What you will do: Can you output every one of the lines below verbatim, without changing anything?
--- Start Exercise input ---
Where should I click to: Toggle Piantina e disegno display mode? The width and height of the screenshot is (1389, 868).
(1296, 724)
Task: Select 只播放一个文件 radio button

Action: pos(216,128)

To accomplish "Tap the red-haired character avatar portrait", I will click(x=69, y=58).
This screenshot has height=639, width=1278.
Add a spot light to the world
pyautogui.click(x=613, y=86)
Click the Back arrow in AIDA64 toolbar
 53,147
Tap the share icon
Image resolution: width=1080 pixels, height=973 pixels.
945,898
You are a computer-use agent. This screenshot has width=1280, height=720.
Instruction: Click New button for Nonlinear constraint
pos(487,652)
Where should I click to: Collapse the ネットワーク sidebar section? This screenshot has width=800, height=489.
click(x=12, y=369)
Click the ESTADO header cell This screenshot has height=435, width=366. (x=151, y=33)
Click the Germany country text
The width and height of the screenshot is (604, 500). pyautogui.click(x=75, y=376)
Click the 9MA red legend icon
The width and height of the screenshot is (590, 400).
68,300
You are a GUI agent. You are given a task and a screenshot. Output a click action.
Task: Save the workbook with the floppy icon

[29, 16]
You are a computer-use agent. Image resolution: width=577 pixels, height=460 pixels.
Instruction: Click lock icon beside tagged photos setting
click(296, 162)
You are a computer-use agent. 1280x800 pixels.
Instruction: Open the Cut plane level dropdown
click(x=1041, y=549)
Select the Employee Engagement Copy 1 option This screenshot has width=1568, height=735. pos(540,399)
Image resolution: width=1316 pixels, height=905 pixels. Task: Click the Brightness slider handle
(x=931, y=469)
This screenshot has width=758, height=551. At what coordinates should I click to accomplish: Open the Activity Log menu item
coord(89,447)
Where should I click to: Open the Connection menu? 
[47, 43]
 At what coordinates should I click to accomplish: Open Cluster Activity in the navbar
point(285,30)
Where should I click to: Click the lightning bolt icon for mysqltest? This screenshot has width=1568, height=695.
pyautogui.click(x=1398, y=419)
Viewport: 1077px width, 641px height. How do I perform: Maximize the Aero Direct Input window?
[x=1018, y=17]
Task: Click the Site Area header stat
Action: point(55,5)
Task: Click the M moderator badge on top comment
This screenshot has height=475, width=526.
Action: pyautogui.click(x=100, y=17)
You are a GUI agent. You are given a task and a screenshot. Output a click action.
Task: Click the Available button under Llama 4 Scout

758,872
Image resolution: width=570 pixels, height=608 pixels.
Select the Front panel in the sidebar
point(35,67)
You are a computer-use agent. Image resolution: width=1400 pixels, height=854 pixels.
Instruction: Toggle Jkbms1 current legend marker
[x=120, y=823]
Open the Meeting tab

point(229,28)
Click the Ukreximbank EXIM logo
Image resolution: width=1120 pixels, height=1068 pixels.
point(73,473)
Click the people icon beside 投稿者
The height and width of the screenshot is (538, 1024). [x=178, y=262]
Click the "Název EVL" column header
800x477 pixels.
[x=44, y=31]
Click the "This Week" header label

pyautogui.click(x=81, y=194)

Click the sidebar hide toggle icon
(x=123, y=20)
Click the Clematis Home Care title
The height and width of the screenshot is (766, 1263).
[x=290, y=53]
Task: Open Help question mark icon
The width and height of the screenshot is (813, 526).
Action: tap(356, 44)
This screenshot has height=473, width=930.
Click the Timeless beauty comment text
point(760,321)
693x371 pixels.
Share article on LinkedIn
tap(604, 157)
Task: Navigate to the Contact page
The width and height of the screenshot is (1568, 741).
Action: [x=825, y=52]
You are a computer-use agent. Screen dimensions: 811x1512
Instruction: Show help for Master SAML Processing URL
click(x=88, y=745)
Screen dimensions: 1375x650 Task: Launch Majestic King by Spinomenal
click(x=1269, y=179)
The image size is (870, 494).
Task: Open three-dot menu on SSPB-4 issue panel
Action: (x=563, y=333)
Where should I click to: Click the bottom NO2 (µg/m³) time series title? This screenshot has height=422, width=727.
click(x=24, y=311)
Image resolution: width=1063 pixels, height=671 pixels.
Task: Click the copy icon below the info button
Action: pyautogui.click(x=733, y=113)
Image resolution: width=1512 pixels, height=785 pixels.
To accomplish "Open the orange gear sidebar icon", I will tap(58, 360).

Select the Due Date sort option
--- End Exercise input ---
Full solution:
Where should I click to: Toggle Piantina e disegno display mode? The width and height of the screenshot is (1389, 868).
(1296, 724)
Task: Select 只播放一个文件 radio button

Action: pos(216,128)

To accomplish "Tap the red-haired character avatar portrait", I will click(x=69, y=58).
This screenshot has height=639, width=1278.
Add a spot light to the world
pyautogui.click(x=613, y=86)
Click the Back arrow in AIDA64 toolbar
 53,147
Tap the share icon
Image resolution: width=1080 pixels, height=973 pixels.
945,898
You are a computer-use agent. This screenshot has width=1280, height=720.
Instruction: Click New button for Nonlinear constraint
pos(487,652)
Where should I click to: Collapse the ネットワーク sidebar section? This screenshot has width=800, height=489.
click(x=12, y=369)
Click the ESTADO header cell This screenshot has height=435, width=366. (x=151, y=33)
Click the Germany country text
The width and height of the screenshot is (604, 500). pyautogui.click(x=75, y=376)
Click the 9MA red legend icon
The width and height of the screenshot is (590, 400).
68,300
You are a GUI agent. You are given a task and a screenshot. Output a click action.
Task: Save the workbook with the floppy icon

[29, 16]
You are a computer-use agent. Image resolution: width=577 pixels, height=460 pixels.
Instruction: Click lock icon beside tagged photos setting
click(296, 162)
You are a computer-use agent. 1280x800 pixels.
Instruction: Open the Cut plane level dropdown
click(x=1041, y=549)
Select the Employee Engagement Copy 1 option This screenshot has width=1568, height=735. pos(540,399)
Image resolution: width=1316 pixels, height=905 pixels. Task: Click the Brightness slider handle
(x=931, y=469)
This screenshot has width=758, height=551. At what coordinates should I click to accomplish: Open the Activity Log menu item
coord(89,447)
Where should I click to: Open the Connection menu? 
[47, 43]
 At what coordinates should I click to accomplish: Open Cluster Activity in the navbar
point(285,30)
Where should I click to: Click the lightning bolt icon for mysqltest? This screenshot has width=1568, height=695.
pyautogui.click(x=1398, y=419)
Viewport: 1077px width, 641px height. How do I perform: Maximize the Aero Direct Input window?
[x=1018, y=17]
Task: Click the Site Area header stat
Action: point(55,5)
Task: Click the M moderator badge on top comment
This screenshot has height=475, width=526.
Action: pyautogui.click(x=100, y=17)
You are a GUI agent. You are given a task and a screenshot. Output a click action.
Task: Click the Available button under Llama 4 Scout

758,872
Image resolution: width=570 pixels, height=608 pixels.
Select the Front panel in the sidebar
point(35,67)
You are a computer-use agent. Image resolution: width=1400 pixels, height=854 pixels.
Instruction: Toggle Jkbms1 current legend marker
[x=120, y=823]
Open the Meeting tab

point(229,28)
Click the Ukreximbank EXIM logo
Image resolution: width=1120 pixels, height=1068 pixels.
point(73,473)
Click the people icon beside 投稿者
The height and width of the screenshot is (538, 1024). [x=178, y=262]
Click the "Název EVL" column header
800x477 pixels.
[x=44, y=31]
Click the "This Week" header label

pyautogui.click(x=81, y=194)

Click the sidebar hide toggle icon
(x=123, y=20)
Click the Clematis Home Care title
The height and width of the screenshot is (766, 1263).
[x=290, y=53]
Task: Open Help question mark icon
The width and height of the screenshot is (813, 526).
Action: tap(356, 44)
This screenshot has height=473, width=930.
Click the Timeless beauty comment text
point(760,321)
693x371 pixels.
Share article on LinkedIn
tap(604, 157)
Task: Navigate to the Contact page
The width and height of the screenshot is (1568, 741).
Action: [x=825, y=52]
You are a computer-use agent. Screen dimensions: 811x1512
Instruction: Show help for Master SAML Processing URL
click(x=88, y=745)
Screen dimensions: 1375x650 Task: Launch Majestic King by Spinomenal
click(x=1269, y=179)
The image size is (870, 494).
Task: Open three-dot menu on SSPB-4 issue panel
Action: (x=563, y=333)
Where should I click to: Click the bottom NO2 (µg/m³) time series title? This screenshot has height=422, width=727.
click(x=24, y=311)
Image resolution: width=1063 pixels, height=671 pixels.
Task: Click the copy icon below the info button
Action: pyautogui.click(x=733, y=113)
Image resolution: width=1512 pixels, height=785 pixels.
To accomplish "Open the orange gear sidebar icon", I will tap(58, 360).

Select the Due Date sort option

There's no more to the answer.